-- Opening Marker --

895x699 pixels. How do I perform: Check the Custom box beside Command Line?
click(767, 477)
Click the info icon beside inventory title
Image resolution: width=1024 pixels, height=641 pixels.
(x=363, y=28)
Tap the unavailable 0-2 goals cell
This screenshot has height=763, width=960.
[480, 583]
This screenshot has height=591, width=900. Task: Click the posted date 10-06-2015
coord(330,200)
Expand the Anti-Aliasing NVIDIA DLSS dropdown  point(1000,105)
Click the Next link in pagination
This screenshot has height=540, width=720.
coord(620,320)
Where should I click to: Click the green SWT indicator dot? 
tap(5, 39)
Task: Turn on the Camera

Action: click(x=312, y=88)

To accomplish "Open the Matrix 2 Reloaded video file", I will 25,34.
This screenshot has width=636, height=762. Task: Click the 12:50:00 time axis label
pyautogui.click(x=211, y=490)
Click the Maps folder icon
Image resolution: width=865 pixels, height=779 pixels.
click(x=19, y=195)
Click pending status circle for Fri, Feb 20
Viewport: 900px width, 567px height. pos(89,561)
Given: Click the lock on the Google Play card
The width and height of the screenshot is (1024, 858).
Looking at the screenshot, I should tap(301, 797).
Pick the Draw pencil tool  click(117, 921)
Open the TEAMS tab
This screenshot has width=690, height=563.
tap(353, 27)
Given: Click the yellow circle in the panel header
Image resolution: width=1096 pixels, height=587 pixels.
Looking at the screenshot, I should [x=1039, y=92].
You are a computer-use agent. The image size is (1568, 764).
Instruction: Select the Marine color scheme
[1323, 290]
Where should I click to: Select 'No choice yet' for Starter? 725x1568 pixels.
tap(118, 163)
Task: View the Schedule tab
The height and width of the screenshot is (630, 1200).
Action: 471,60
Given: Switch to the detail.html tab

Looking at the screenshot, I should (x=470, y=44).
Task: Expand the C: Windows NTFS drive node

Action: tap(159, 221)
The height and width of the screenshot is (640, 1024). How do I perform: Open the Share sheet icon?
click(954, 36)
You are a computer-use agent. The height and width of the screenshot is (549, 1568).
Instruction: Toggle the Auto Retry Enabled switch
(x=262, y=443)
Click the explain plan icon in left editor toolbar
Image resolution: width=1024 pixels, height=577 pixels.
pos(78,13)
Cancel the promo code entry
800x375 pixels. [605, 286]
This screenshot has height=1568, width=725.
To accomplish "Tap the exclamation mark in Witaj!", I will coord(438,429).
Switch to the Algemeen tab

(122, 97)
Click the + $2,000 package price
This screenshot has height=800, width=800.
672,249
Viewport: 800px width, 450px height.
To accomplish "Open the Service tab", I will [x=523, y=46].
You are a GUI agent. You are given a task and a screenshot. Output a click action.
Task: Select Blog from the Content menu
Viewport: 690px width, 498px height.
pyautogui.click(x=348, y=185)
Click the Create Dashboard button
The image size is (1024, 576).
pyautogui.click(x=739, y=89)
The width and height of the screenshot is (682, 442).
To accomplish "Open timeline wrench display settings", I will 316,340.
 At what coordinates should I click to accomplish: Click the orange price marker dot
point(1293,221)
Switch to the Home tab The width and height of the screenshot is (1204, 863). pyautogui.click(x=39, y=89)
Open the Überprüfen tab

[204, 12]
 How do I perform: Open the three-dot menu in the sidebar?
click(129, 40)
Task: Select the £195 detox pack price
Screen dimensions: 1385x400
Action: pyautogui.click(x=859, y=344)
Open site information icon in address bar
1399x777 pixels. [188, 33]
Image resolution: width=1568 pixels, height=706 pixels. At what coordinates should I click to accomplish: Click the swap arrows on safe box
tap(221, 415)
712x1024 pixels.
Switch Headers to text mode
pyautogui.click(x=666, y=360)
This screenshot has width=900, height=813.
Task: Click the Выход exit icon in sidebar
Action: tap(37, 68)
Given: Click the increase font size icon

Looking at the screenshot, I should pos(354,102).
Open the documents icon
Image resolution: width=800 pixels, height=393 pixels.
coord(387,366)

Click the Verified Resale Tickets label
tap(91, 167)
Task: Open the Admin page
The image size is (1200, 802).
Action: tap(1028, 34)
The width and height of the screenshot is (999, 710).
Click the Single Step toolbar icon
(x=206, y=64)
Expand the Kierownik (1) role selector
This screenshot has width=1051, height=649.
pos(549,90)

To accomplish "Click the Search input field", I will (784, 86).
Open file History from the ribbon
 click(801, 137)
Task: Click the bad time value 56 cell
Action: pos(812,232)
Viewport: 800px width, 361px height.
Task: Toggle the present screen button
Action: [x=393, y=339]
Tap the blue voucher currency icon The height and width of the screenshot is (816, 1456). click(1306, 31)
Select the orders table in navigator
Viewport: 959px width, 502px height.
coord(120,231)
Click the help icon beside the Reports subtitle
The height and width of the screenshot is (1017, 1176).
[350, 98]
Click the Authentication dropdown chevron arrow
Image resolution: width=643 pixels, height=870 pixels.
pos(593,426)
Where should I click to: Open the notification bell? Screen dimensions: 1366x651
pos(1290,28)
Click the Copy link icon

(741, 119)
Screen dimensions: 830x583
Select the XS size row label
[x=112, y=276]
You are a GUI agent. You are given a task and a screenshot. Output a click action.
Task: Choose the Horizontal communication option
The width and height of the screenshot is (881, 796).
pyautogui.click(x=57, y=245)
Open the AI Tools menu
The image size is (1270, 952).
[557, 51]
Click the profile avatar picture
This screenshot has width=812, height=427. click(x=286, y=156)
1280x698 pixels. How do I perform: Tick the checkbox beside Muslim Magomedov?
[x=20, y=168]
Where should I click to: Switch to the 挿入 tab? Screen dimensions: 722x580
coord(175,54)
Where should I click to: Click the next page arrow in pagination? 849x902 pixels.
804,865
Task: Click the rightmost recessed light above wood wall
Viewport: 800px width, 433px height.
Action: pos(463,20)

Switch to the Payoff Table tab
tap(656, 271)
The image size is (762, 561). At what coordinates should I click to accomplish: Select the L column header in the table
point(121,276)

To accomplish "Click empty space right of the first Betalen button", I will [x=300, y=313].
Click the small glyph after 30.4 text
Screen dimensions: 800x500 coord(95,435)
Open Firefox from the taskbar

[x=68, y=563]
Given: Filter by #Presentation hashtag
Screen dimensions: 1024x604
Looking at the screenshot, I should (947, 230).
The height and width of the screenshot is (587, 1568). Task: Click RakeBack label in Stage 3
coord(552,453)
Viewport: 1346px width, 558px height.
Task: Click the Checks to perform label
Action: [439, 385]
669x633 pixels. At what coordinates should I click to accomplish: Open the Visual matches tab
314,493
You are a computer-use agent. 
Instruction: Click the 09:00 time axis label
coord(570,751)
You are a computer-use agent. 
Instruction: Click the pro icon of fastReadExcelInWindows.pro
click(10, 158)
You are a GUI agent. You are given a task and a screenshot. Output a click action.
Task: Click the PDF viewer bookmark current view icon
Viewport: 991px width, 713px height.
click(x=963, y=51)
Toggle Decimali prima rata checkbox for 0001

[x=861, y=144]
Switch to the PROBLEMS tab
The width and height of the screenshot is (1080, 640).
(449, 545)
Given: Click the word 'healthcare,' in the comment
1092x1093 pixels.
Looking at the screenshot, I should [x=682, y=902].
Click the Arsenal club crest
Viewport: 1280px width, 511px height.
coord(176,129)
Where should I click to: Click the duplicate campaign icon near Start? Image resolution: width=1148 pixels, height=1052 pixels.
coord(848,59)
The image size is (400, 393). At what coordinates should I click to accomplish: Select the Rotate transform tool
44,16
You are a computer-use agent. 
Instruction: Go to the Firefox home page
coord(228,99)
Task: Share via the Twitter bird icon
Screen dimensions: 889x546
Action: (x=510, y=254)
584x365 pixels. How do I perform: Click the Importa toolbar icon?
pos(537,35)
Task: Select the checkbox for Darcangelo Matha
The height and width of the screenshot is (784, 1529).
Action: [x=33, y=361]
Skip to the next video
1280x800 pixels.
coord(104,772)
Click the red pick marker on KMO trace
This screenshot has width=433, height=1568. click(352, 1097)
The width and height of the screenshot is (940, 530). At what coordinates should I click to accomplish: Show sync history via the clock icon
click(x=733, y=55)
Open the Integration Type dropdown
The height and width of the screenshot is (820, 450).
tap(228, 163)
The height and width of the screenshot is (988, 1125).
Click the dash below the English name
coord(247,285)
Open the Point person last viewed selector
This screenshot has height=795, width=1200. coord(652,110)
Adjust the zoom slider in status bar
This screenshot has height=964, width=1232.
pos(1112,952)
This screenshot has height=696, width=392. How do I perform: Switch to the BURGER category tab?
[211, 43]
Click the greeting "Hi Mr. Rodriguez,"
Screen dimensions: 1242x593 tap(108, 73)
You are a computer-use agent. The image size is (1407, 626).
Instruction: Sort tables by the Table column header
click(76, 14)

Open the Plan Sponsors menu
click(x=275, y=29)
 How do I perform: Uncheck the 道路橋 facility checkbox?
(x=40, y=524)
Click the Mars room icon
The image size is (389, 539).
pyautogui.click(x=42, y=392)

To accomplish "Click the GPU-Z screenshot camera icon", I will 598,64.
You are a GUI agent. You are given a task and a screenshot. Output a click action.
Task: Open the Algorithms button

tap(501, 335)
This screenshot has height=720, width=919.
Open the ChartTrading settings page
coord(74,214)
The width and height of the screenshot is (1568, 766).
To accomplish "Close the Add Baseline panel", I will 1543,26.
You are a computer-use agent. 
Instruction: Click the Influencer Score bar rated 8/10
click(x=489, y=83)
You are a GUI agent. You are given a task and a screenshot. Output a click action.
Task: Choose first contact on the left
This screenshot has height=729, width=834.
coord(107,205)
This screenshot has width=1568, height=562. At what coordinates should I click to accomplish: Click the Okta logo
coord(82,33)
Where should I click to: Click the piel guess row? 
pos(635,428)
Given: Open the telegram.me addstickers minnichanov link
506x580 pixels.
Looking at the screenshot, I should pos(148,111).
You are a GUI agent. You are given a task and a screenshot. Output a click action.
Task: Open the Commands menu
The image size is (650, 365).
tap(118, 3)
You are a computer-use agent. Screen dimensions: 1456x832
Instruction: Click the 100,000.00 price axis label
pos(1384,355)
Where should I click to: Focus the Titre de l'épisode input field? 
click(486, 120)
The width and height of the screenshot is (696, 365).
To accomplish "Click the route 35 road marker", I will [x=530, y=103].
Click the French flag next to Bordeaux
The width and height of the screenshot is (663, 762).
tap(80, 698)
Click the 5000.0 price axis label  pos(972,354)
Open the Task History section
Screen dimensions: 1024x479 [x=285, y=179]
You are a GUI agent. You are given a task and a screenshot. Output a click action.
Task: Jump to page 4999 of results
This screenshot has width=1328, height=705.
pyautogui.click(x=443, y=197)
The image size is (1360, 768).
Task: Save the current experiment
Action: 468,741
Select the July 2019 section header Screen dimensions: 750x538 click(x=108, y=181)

-- Closing Marker --

▶ [REQUIRED ACTION]
Above are the records; repeat exactly the lines from the one holding "The image size is (400, 393)." down to the one holding "The height and width of the screenshot is (988, 1125).", end lines included.

▶ [SOLUTION FOR THIS PROBLEM]
The image size is (400, 393). At what coordinates should I click to accomplish: Select the Rotate transform tool
44,16
You are a computer-use agent. 
Instruction: Go to the Firefox home page
coord(228,99)
Task: Share via the Twitter bird icon
Screen dimensions: 889x546
Action: (x=510, y=254)
584x365 pixels. How do I perform: Click the Importa toolbar icon?
pos(537,35)
Task: Select the checkbox for Darcangelo Matha
The height and width of the screenshot is (784, 1529).
Action: [x=33, y=361]
Skip to the next video
1280x800 pixels.
coord(104,772)
Click the red pick marker on KMO trace
This screenshot has width=433, height=1568. click(352, 1097)
The width and height of the screenshot is (940, 530). At what coordinates should I click to accomplish: Show sync history via the clock icon
click(x=733, y=55)
Open the Integration Type dropdown
The height and width of the screenshot is (820, 450).
tap(228, 163)
The height and width of the screenshot is (988, 1125).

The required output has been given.